Elezioni in Ungheria. Festa grande sulla riva del Danubio: Tisza vince e la Gen Z fa la storia
L’onda di Tisza ha mantenuto le promesse. Nelle urne è diventata il mare che ha sommerso 16 anni di regime illiberale del sovranista Viktor Orban, il quale ha dovuto piegare il capo e riconoscere la vittoria all’avversario Peter Magyar. Una vittoria schiacciante.
A quota 14,7% di seggi scrutinati – quasi tutti nelle campagne – quando c’è stato il primo sorpasso di Tisza su Fidesz, la folla accorsa sul Danubio per sostenere Peter Magyar, l’uomo del miracolo, si è sciolta in un boato. Il voto si è chiuso alle 19, ma fino alle 20.30 i visi dei sostenitori dell’onda del cambiamento erano tesi. La posta in gioco era alta, i rischi di manipolazione dietro l’angolo. Lo stesso Peter Magyar, atteso sul palco allestito sulle sponde del fiume blu, dal lato opposto a quello del Parlamento ungherese, all’inizio ha preferito collegarsi da distanza e invitare tutti alla calma.
Ma alle 21 le proiezioni sulla metà dei seggi scrutinati già davano Tisza a 135 poltrone su 199. E a quel punto, la musica ha sostituito la voce dei commentatori e cori e balli non si sono più fermati. Lungo il fiume migliaia di giovani, ma anche mamme con figli più o meno piccoli. E tanti altri ungheresi in arrivo a piedi, lungo i grandi ponti, per venire a festeggiare. Erik ha 23 anni, dice che non ci crede ancora. Ha vissuto un anno ad Amsterdam, ha visto la differenza, «qui a Budapest è come se fossimo fermi al secolo scorso». Il voto della Gen Z ha fatto la differenza, l’affluenza ha sfiorato l’80%, questa volta a Budapest i sogni non sono morti all’alba.
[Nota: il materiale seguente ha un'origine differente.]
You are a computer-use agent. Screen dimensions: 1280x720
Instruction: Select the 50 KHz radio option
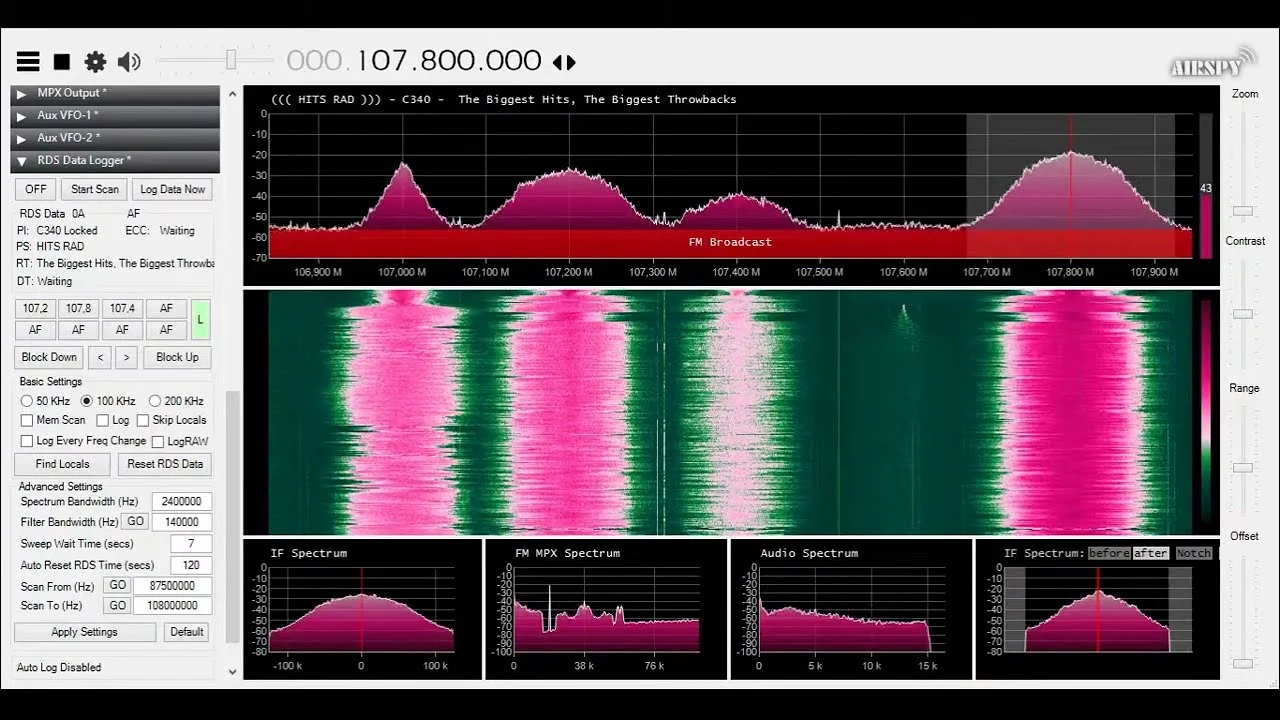pos(27,401)
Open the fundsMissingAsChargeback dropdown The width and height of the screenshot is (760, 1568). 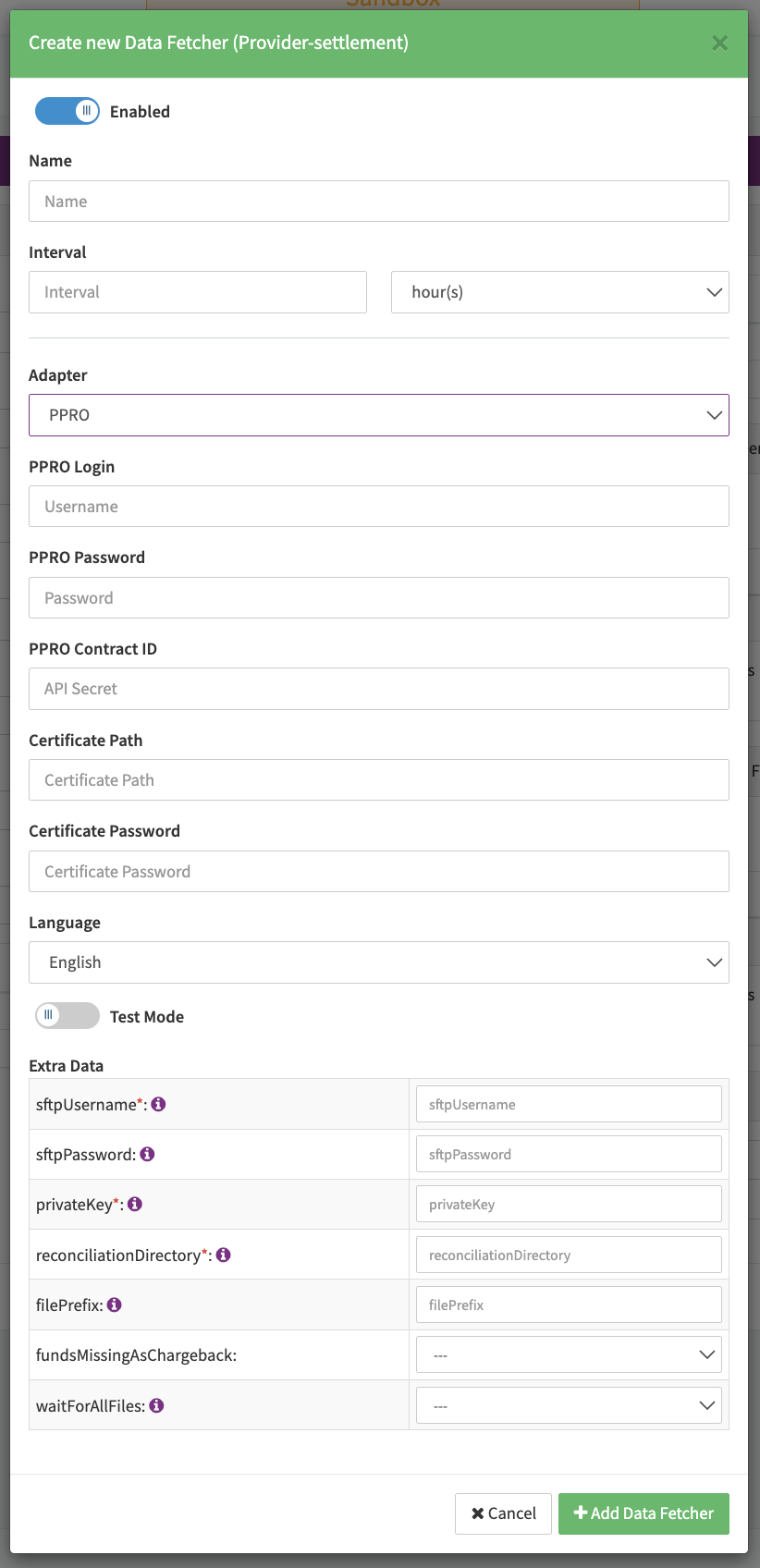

I calcoli diranno se Peter Magyar riuscirà effettivamente a centrare l’obbiettivo della maggioranza dei due terzi dei seggi, cioè 133, necessari per poter cambiare la Costituzione e riportarla nell’alveo dello stato di diritto da cui Orban l’ha strappata. Il nuovo parlamento dovrà restituire libertà, rimuovere funzionari corrotti, deporre giudici compiacenti. Restituire potere d’acquisto ai cittadini. Riportare l’Ungheria dentro l’Unione europea e non tra i suoi detrattori. Peter Magyar dovrà trovare all’interno del suo movimento le figure capaci e preparate per guidare il Paese fuori dagli anni bui di Orban. Da domani, però. Oggi è il giorno della festa sul Danubio. Dove i tricolori che sventolano hanno una luce nuova.